Hay aquí una lección mucho más general: el cambio tecnológico abre oportunidades pero solo se beneficia de ellas quien tiene las condiciones y hace el esfuerzo adecuado. Por ejemplo, los cursos online hacen posible cambiar radicalmente la docencia universitaria. Hace ya años que Harvard Business School subcontrató online la enseñanza de sus cursos de contabilidad —relativamente mecánicos— a la vez que tanto la propia Universidad de Harvard como el Instituto de Tecnología de Massachussetts invertían una cantidad ingente de recursos para desarrollar otros cursos online. Otras universidades, como las españolas, están apenas empezando a hacerlo, y de forma poco más que testimonial. Similarmente, muchos de esos cursos son gratuitos y accesibles. Esta disponibilidad permite que aquellos estudiantes de todo el mundo dispuestos a estudiar tengan por primera vez acceso directo a los mejores profesores y puedan prepararse concienzudamente.

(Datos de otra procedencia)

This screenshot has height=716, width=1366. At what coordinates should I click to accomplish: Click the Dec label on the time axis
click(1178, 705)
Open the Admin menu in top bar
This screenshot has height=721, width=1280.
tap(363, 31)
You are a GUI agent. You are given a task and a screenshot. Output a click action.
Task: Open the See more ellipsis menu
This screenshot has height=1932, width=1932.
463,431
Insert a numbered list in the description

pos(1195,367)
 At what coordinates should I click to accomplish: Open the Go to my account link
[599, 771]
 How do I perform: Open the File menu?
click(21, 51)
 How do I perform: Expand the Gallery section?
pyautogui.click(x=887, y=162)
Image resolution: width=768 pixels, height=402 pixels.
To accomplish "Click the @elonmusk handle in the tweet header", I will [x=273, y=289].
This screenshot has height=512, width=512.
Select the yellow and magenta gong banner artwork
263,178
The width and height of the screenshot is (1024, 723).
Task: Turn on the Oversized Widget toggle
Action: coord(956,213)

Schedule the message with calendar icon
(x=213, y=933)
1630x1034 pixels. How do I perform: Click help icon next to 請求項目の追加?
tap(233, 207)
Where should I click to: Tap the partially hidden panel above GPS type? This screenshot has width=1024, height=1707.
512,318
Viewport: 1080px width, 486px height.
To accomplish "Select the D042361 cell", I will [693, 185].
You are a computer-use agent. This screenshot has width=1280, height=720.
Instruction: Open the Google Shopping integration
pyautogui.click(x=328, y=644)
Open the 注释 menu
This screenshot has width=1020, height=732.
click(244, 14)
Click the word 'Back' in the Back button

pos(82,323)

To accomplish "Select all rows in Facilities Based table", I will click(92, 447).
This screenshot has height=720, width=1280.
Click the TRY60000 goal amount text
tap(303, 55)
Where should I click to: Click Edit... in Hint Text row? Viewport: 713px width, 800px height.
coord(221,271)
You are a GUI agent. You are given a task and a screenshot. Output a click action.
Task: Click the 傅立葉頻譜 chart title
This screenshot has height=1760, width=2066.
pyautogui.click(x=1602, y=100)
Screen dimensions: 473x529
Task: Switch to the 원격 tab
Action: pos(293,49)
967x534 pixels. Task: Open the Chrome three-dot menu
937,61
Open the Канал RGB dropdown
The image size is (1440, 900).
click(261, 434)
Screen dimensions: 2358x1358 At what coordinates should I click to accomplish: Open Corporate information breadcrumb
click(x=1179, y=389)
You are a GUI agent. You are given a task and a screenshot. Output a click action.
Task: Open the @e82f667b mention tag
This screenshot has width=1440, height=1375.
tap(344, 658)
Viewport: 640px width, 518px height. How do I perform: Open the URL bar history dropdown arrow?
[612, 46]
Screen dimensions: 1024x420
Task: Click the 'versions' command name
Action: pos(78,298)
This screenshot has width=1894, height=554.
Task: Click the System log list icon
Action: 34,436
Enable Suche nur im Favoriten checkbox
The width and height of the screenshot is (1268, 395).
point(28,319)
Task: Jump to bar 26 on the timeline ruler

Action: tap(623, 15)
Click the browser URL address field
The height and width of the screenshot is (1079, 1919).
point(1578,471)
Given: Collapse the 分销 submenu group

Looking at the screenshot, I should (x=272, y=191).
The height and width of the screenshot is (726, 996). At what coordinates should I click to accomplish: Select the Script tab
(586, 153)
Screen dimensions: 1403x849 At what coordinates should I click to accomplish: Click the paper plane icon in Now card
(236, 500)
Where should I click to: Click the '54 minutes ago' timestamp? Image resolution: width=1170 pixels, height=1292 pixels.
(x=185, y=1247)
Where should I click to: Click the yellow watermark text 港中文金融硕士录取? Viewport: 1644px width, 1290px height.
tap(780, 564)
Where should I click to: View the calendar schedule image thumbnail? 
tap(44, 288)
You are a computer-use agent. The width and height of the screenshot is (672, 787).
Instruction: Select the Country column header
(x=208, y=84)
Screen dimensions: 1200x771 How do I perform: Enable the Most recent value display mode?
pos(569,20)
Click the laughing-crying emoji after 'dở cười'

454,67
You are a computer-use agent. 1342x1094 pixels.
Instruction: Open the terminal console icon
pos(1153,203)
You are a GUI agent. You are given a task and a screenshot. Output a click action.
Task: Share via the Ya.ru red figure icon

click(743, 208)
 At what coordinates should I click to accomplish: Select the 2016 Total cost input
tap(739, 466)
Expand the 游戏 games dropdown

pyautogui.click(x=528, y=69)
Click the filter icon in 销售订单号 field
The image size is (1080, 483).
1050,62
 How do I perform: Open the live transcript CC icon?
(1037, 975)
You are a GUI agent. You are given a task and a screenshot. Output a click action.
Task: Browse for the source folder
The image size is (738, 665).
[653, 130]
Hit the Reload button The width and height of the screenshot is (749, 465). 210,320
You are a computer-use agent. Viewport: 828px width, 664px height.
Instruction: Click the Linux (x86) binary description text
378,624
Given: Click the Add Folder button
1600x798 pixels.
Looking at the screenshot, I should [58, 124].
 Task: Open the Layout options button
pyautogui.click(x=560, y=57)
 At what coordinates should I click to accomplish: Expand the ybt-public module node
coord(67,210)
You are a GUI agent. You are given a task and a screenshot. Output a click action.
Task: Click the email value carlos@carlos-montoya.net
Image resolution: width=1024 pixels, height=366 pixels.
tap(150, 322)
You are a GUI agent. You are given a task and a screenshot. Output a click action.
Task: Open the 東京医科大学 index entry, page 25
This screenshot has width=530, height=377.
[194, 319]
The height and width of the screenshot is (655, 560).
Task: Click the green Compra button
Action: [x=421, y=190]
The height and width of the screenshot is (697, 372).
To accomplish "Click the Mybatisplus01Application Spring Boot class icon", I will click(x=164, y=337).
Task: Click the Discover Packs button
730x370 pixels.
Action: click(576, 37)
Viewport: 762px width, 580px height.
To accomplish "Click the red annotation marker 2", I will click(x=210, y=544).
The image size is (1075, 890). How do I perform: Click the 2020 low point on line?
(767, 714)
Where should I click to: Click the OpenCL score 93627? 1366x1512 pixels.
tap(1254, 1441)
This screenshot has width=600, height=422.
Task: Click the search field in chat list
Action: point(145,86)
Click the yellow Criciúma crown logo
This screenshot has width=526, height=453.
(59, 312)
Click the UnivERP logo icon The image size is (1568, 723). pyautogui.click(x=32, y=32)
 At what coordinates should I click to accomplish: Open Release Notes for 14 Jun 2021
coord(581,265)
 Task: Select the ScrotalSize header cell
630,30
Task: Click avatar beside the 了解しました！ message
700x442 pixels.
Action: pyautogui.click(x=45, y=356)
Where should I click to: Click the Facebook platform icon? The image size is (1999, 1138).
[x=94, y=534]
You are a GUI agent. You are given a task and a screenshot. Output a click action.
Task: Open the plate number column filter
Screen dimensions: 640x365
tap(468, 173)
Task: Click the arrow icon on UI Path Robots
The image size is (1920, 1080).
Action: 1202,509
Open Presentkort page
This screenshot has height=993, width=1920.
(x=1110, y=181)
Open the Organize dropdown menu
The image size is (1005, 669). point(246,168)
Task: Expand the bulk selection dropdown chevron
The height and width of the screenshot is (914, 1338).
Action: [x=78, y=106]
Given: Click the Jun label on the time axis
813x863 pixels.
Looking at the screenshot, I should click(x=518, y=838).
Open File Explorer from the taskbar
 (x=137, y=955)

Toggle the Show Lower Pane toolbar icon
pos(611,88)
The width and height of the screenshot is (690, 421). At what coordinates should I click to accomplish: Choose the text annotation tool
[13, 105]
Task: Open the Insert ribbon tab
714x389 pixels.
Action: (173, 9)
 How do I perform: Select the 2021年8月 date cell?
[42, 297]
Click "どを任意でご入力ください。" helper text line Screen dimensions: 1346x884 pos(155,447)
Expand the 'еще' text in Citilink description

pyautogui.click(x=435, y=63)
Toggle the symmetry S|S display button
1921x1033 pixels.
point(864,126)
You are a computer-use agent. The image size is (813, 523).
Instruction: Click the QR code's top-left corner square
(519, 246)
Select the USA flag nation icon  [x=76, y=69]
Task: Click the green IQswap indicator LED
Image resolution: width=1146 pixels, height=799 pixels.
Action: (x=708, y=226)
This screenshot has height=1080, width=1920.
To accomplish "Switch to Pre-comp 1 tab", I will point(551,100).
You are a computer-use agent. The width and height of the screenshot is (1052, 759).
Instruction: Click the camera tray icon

Por todo ello, es previsible que desaparezca muy pronto la ventaja comparativa de la que aún gozan nuestros jóvenes respecto a los del Tercer Mundo. El licenciado español que haya estudiado los métodos estadísticos utilizados para manejar, digamos Big Data, habrá de competir con estudiantes de todo el mundo que lo hayan estudiado en la selva online. De hecho, ya está pasando. Conviene precisar una cautela adicional acerca de la socorrida excusa de que los jóvenes están preparados porque saben usar sus móviles y ordenadores. Hace pocas semanas, un prominente político español confesaba que sus hijos, aún niños, le daban “mil vueltas en el uso de las nuevas tecnologías”. Grave error. Es una confusión muy extendida en nuestro país ésta de considerar que los jóvenes ya están adaptados a las tecnologías de la información por ser capaces de usar con maestría teléfonos, tabletas y ordenadores, como si supieran programar o, al menos, buscar información selectivamente. En realidad, muchos de ellos —¿quizá la mayoría?— los usa, en esencia, para practicar el viejo vicio del cotilleo mediante redes sociales. Cuando, además, dedican a esa actividad una parte sustancial de su tiempo, se trata, por el contrario, de un caso de “mala adaptación” en el sentido de la biología evolutiva. Mala adaptación porque la tecnología captura la voluntad de esos jóvenes en contra de su interés a largo plazo y los convierte en adictos. Empieza a ser un problema grave esa adicción al estímulo constante y la comunicación permanente de información inútil, pero cuyo consumo resulta placentero a corto plazo por la presencia de instintos atávicos mal adaptados al mundo actual. Confirman la importancia del asunto las quejas crecientes de los mandos intermedios por la incapacidad de los jóvenes graduados para concentrar su esfuerzo de forma continuada. Por tanto, la excusa es tan socorrida como infundada.